Por el lado de la carta y por el de la pornografía, Los daños materiales tiene algo muy siglo XVIII: libertinaje con disciplina práctica, libertinaje planificado en el espacio y el tiempo, ya que el maníaco sexual desarrolla una tarea agotadora, de amante en amante, de llamado en llamado; y porque cada mujer está al acecho de sus maniobras, de sus días y horarios, de sus tretas y sus mensajes. Todo responde no al curso encabritado de la pasión que desordena lo que toca, y arrastra a quien la padece más allá de todo cálculo, sino al mapa ordenado donde se desarrolla un enfrentamiento en regla, que incluye espionaje, escaramuzas menores, rendiciones parciales, etc. Así como en el siglo XVIII algunas novelas sentimentales francesas tenían “mapas de la Ternura”, la novela de Matilde Sánchez arma una mesa de arena donde transcurren las “grandes maniobras”.
Los daños materiales también tiene algunas cualidades de novela psicológica, tal como puede existir hoy, es decir mediante prótesis de ironía, de psicoanálisis, de autoayuda. La narradora dice haber sido inoculada por Víctor y lo ama como si estuviera poseída por una peste (de la que el amante lleva alguna señal en las escoriaciones de su miembro). Sin embargo, sus estrategias frente a la perfidia de Víctor y el suspenso de sus llegadas y partidas, son frías y detalladas, tan planeadas y anticipadas como es completo, loco e intolerable su padecimiento.
Por eso, en el final del relato, la narradora, aunque no se haya liberado, ni haya recuperado su autodeterminación, se ha pacificado. Lejos de Víctor, auxiliada por un grupo terapéutico y un psicoanalista de apellido griego (de Grecia le llega, entonces, la ataraxia, esa serenidad que fue perturbada por una verga), ha dejado de fumar, escucha a los hermanos Assad, como música new age de las esferas, y piensa que dentro de veinte años toda habrá pasado. Se consuela.

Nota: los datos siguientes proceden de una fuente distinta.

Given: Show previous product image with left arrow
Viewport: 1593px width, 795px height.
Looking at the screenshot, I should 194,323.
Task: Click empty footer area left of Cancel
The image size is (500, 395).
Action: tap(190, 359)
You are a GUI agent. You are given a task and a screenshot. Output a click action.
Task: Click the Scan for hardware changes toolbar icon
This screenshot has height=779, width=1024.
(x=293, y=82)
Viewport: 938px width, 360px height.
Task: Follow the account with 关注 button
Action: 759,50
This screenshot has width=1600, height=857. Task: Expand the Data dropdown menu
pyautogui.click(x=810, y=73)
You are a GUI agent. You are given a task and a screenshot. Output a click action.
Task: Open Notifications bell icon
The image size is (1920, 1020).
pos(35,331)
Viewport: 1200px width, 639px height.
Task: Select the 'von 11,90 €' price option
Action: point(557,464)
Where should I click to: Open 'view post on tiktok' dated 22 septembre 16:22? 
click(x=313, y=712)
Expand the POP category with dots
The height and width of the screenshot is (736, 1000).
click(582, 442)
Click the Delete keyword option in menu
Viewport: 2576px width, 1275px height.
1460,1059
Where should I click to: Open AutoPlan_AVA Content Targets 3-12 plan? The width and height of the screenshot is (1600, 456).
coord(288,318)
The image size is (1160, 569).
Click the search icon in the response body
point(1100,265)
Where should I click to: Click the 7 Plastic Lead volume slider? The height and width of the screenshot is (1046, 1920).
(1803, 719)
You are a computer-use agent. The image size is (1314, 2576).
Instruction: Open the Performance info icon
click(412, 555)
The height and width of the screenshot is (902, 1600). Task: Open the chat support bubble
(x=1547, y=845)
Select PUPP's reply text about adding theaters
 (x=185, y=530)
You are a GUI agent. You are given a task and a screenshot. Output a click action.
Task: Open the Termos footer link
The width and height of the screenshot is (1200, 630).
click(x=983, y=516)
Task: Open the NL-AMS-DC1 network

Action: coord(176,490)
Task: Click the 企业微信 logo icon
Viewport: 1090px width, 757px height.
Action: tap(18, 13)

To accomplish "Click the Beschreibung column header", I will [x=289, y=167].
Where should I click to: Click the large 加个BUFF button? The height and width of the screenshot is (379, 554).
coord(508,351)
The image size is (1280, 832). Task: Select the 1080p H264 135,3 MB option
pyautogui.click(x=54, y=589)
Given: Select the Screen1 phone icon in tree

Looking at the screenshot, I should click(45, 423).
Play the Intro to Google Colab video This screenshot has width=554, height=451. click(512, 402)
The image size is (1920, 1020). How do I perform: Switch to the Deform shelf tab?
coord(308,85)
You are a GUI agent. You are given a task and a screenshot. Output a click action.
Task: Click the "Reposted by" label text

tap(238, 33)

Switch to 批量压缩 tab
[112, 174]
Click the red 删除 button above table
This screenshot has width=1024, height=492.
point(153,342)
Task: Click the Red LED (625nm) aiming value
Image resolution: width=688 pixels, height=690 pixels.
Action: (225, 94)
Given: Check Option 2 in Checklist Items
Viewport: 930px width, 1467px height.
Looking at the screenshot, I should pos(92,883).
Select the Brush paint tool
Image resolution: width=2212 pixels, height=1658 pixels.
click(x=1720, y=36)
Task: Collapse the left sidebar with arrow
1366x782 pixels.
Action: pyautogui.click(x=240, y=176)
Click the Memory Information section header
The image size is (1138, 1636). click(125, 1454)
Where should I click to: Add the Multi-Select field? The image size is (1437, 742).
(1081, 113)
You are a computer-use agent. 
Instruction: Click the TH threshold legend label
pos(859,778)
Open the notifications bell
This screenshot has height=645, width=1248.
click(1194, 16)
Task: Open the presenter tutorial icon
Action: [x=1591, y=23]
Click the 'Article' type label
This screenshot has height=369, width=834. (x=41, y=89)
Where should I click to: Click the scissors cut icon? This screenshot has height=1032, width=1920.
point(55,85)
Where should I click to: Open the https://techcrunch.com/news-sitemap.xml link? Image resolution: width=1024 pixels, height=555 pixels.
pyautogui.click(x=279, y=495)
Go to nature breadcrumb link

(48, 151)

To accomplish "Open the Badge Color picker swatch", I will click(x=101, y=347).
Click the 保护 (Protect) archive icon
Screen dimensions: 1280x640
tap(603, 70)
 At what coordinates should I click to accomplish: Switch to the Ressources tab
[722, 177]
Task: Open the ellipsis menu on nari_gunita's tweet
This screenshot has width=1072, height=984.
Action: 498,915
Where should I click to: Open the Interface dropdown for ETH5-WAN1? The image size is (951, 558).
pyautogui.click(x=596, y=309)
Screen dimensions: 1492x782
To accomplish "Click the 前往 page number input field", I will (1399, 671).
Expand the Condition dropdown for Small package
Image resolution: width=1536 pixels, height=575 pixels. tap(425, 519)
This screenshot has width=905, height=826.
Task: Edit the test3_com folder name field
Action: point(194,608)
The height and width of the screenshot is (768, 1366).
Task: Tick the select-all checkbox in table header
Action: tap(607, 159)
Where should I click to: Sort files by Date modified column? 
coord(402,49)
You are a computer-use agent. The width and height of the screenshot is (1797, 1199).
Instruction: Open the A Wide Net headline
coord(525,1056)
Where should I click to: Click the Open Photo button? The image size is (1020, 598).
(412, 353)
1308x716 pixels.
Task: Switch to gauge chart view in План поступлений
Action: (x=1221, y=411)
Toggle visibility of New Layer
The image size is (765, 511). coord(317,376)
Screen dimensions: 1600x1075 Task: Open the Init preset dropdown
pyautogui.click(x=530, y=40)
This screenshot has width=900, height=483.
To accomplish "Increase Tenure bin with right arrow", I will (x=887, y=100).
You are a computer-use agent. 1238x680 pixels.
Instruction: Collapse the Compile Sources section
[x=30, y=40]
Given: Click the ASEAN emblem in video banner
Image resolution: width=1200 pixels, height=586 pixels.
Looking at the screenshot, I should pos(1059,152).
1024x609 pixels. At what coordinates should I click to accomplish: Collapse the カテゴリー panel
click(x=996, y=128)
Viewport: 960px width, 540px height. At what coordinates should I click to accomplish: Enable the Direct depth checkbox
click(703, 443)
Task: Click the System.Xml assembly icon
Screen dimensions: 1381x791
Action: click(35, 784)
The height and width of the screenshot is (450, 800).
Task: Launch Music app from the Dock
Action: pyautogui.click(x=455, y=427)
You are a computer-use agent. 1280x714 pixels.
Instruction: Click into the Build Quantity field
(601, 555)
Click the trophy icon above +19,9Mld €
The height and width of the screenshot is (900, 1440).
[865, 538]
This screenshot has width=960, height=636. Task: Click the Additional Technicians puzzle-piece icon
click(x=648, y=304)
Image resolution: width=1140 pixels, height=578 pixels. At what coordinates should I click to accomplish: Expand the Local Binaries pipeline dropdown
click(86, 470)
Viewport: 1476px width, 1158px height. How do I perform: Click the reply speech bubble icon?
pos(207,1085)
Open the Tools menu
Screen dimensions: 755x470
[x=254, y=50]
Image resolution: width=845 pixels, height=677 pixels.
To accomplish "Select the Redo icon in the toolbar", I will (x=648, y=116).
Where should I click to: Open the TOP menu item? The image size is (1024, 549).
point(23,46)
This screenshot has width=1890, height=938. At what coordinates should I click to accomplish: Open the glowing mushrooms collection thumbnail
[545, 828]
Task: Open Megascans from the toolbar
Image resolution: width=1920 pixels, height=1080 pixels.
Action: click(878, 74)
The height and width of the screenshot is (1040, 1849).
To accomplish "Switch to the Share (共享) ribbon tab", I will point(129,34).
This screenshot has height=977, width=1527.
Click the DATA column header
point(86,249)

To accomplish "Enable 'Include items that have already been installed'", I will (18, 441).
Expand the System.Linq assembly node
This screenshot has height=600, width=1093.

La historia termina del mejor modo posible, ya que cualquier otro final habría sido aun más melancólico. Frente al desenfreno, sólo la filosofía de saber que, con el tiempo, no vendrá el olvido sino la bruma imprecisa de la memoria, instalada en un cuerpo que fue joven y que será entonces una materia arrugada y desecha. En los combates de esa pasión física destructiva, la narradora se quiebra un dedo, el mismo que usaba para masturbarse. El amante la abandona definitivamente y, por cierto, se lleva todo. Con la mano ensangrentada, la narradora camina en la alta noche por la calle Warnes; allí encuentra una socorrista… Dejo la escena para sorpresa de los lectores.
La “carta” ha cumplido sus funciones psicológicas y morales. La narradora nos contó sus desgracias, reflexionó sobre sus causas, vivió las consecuencias, se toma pequeñas venganzas, ninguna que compense los daños materiales. O quizá una sola: confiar en la superioridad intelectual de su escrito. El hombre que eyaculó centenares de veces (aunque fueran gotitas diminutas) sobre su cuerpo, no puede escribir ni un artículo de periódico pasable. De eso nos enteramos mucho antes y, al llegar al desenlace, no lo hemos olvidado.